En outre, il est absolument crucial d'expliquer que, de même que l'on ne demande pas les mêmes choses à un enfant de huit ans, à un adolescent et à un adulte, de même on ne peut pas avoir les mêmes obligations pour une entreprise de trente, de soixante-dix ou de deux cents salariés. On commet la même erreur que celle commise au moment des 35 heures. La seule expérience du marché du travail de Martine Aubry était l'entreprise Péchiney, qui était à la fois une grande entreprise et une entreprise industrielle. Les 35 heures n'ont eu aucun impact sur les grandes entreprises industrielles.
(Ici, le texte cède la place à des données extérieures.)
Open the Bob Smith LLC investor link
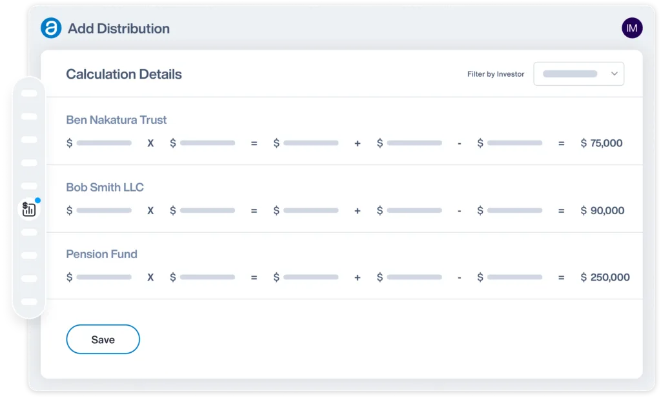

Mais elles ont dévasté le secteur des services, qui représente 80 % de notre économie. Les services les plus touchés ont été les services publics. D'ailleurs, l'hôpital public ne s'est pas encore remis des 35 heures. Tout cela n'a pas été vu au moment du vote de la loi, qui a été faite pour les grandes entreprises très capitalistiques. La part de la masse salariale dans la valeur ajoutée dans les grandes entreprises est autour de 10 à 15%. Dans les services, on est à 60%. Quand on manipule les règles sociales, cela n'a pas les mêmes impacts dans les grandes entreprises industrielles et internationalisées que dans les petites. Ce seuil de 70 salariés est central. Je le répète : à partir de 70 salariés, une entreprise est obligée de se doter d'un comité de direction, le chef d'entreprise est obligé de se doter d'un certain nombre de collaborateurs qui vont l'aider à traiter les questions de personnel, commerciales et de production. Les obligations sociales supplémentaires, si elles viennent au-delà de ce seuil, ont un impact très limité. Mais, si vous les mettez à 50 salariés, cela a un effet dévastateur. Le législateur devrait tenir compte des contraintes du monde réel lorsqu'il vote la loi.
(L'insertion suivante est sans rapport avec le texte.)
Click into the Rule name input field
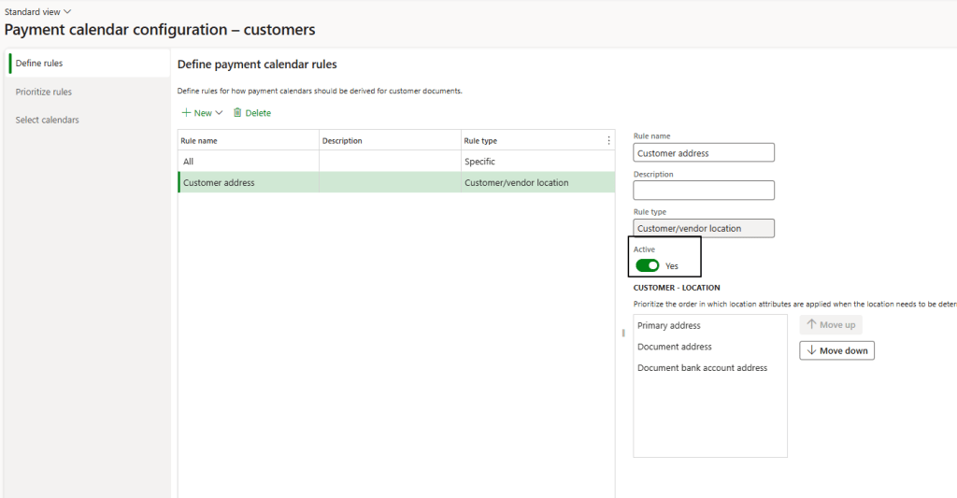Image resolution: width=957 pixels, height=498 pixels. 704,153
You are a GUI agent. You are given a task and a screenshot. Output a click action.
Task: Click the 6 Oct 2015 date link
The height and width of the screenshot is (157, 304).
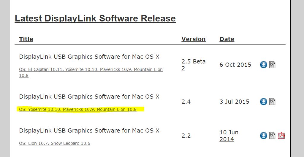point(235,65)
En ce qui concerne l'audit, la solution n'est pas de le supprimer, mais d'aller vers un véritable audit simplifié pour les petites PME. La science comptable est encore plus malléable que la science économique. Je me rappellerai toujours des résultats des banques aux États-Unis pour le troisième trimestre 2008. Les banques ont annoncé dans les huit jours de la fin du trimestre - vers le 8 octobre - des pertes colossales. Le régulateur américain a modifié la règle en disant qu'il faut revenir aux coûts historiques. Une banque, à trois jours d'intervalle a annoncé pour le troisième trimestre 2008 trois milliards de dollars de perte dans le premier cas et trois milliards de dollars de gain dans le second cas. La comptabilité est une science des normes qui sont malléables. Avoir un regard extérieur sur le fonctionnement de l'entreprise par un auditeur me semble une bonne chose. En revanche, laisser une entreprise de 80 personnes face à un auditeur avec une obligation d'audit peut la mettre dans une situation financière difficile, si elle doit régler des honoraires de 7 000 à 8 000 euros. On peut imaginer avoir un audit simplifié et réglementé à 2 000 ou 3 000, qui ne coûterait pas trop cher à l'entreprise, et en même temps fiabiliserait ses chiffres.
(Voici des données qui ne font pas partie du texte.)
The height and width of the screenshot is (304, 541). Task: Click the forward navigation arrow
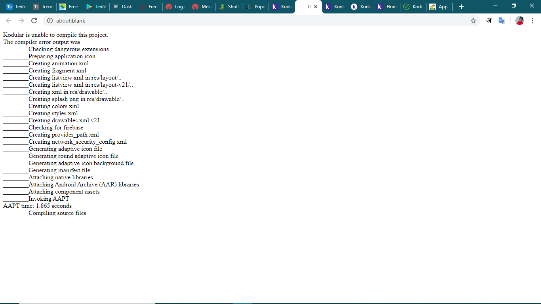(x=21, y=21)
L'économie n'est pas le seul domaine où les « experts » ne sont pas entendus. Il y a un rejet des experts de manière générale depuis une vingtaine d'années qui traduit l'impossibilité de discuter rationnellement des sujets. Le problème politique central, pour moi, est l'absence de diagnostic partagé. Paradoxalement, en 1945, il y avait un diagnostic partagé. Le patron du parti communiste en 1945 a fait le tour des carreaux de mines afin d'enjoindre les mineurs à travailler 48 voire 50 heures par semaine, car il fallait réapprovisionner la France en énergie. On a reconstruit la France pendant les Trente Glorieuses. Aujourd'hui, sur beaucoup de sujets, il n'y a pas de diagnostic partagé. Surtout, il y a une incompréhension générale du monde politique, médiatique et du monde enseignant des contraintes économiques. C'est un triple déficit qui n'existe pas ailleurs.